_THE EXERCISE_
Reproduce the rows below verbatim, from the line containing "Given: Select the ЖК Гранд Хаус label" through the line containing "tap(197, 91)", both included.

___ AVAILABLE DATA ___

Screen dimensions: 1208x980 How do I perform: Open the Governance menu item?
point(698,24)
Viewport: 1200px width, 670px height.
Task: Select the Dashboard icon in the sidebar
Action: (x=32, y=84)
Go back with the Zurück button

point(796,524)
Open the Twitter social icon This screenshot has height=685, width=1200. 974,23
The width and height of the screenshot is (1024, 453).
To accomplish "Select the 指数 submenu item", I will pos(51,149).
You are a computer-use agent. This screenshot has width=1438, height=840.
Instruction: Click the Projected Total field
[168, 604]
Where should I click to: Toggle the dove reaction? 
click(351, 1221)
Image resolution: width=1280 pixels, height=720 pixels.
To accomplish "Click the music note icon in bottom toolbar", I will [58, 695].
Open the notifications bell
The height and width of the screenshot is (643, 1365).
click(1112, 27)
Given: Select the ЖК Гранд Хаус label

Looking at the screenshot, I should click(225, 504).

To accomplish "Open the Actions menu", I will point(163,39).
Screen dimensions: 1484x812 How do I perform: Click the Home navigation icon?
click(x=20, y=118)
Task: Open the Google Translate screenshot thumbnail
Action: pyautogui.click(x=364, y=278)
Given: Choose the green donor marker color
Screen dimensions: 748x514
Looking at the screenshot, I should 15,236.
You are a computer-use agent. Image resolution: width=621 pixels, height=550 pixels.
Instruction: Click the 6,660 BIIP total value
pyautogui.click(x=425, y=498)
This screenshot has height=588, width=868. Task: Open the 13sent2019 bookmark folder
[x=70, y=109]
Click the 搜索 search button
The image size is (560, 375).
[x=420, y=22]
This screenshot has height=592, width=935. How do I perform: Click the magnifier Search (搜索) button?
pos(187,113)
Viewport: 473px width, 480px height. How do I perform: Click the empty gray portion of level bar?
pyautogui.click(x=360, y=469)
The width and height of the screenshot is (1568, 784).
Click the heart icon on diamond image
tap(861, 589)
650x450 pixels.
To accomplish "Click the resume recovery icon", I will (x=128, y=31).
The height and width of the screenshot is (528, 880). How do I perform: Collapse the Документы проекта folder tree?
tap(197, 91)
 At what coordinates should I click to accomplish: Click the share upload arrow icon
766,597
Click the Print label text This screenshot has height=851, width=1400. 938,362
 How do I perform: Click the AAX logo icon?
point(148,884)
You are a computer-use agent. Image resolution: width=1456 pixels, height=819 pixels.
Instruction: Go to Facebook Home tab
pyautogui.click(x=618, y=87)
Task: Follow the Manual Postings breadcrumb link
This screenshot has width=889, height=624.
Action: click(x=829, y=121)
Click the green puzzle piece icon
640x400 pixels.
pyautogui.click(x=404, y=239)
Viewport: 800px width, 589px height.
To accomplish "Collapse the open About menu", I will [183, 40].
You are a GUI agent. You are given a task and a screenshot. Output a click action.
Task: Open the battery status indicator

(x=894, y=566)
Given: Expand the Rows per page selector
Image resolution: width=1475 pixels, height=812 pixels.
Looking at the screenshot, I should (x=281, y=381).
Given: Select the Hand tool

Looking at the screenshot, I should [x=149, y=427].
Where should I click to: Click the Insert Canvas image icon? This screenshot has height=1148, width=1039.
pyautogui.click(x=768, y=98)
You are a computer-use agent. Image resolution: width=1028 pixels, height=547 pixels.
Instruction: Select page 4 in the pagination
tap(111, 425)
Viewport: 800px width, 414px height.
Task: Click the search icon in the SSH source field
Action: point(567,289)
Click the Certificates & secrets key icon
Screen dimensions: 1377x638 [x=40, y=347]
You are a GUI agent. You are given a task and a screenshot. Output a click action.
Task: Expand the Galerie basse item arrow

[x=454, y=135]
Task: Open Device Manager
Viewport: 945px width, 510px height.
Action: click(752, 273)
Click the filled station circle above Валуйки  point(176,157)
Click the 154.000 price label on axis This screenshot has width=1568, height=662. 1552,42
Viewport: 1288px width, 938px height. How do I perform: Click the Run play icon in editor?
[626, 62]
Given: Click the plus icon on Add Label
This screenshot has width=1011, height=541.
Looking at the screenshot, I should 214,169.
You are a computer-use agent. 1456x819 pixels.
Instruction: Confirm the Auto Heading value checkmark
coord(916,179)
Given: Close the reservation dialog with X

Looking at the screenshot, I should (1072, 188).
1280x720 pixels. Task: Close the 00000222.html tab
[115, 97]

___

_TASK RESULT_
Given: Select the ЖК Гранд Хаус label

Looking at the screenshot, I should click(225, 504).

To accomplish "Open the Actions menu", I will point(163,39).
Screen dimensions: 1484x812 How do I perform: Click the Home navigation icon?
click(x=20, y=118)
Task: Open the Google Translate screenshot thumbnail
Action: pyautogui.click(x=364, y=278)
Given: Choose the green donor marker color
Screen dimensions: 748x514
Looking at the screenshot, I should 15,236.
You are a computer-use agent. Image resolution: width=621 pixels, height=550 pixels.
Instruction: Click the 6,660 BIIP total value
pyautogui.click(x=425, y=498)
This screenshot has height=588, width=868. Task: Open the 13sent2019 bookmark folder
[x=70, y=109]
Click the 搜索 search button
The image size is (560, 375).
[x=420, y=22]
This screenshot has height=592, width=935. How do I perform: Click the magnifier Search (搜索) button?
pos(187,113)
Viewport: 473px width, 480px height. How do I perform: Click the empty gray portion of level bar?
pyautogui.click(x=360, y=469)
The width and height of the screenshot is (1568, 784).
Click the heart icon on diamond image
tap(861, 589)
650x450 pixels.
To accomplish "Click the resume recovery icon", I will (x=128, y=31).
The height and width of the screenshot is (528, 880). How do I perform: Collapse the Документы проекта folder tree?
tap(197, 91)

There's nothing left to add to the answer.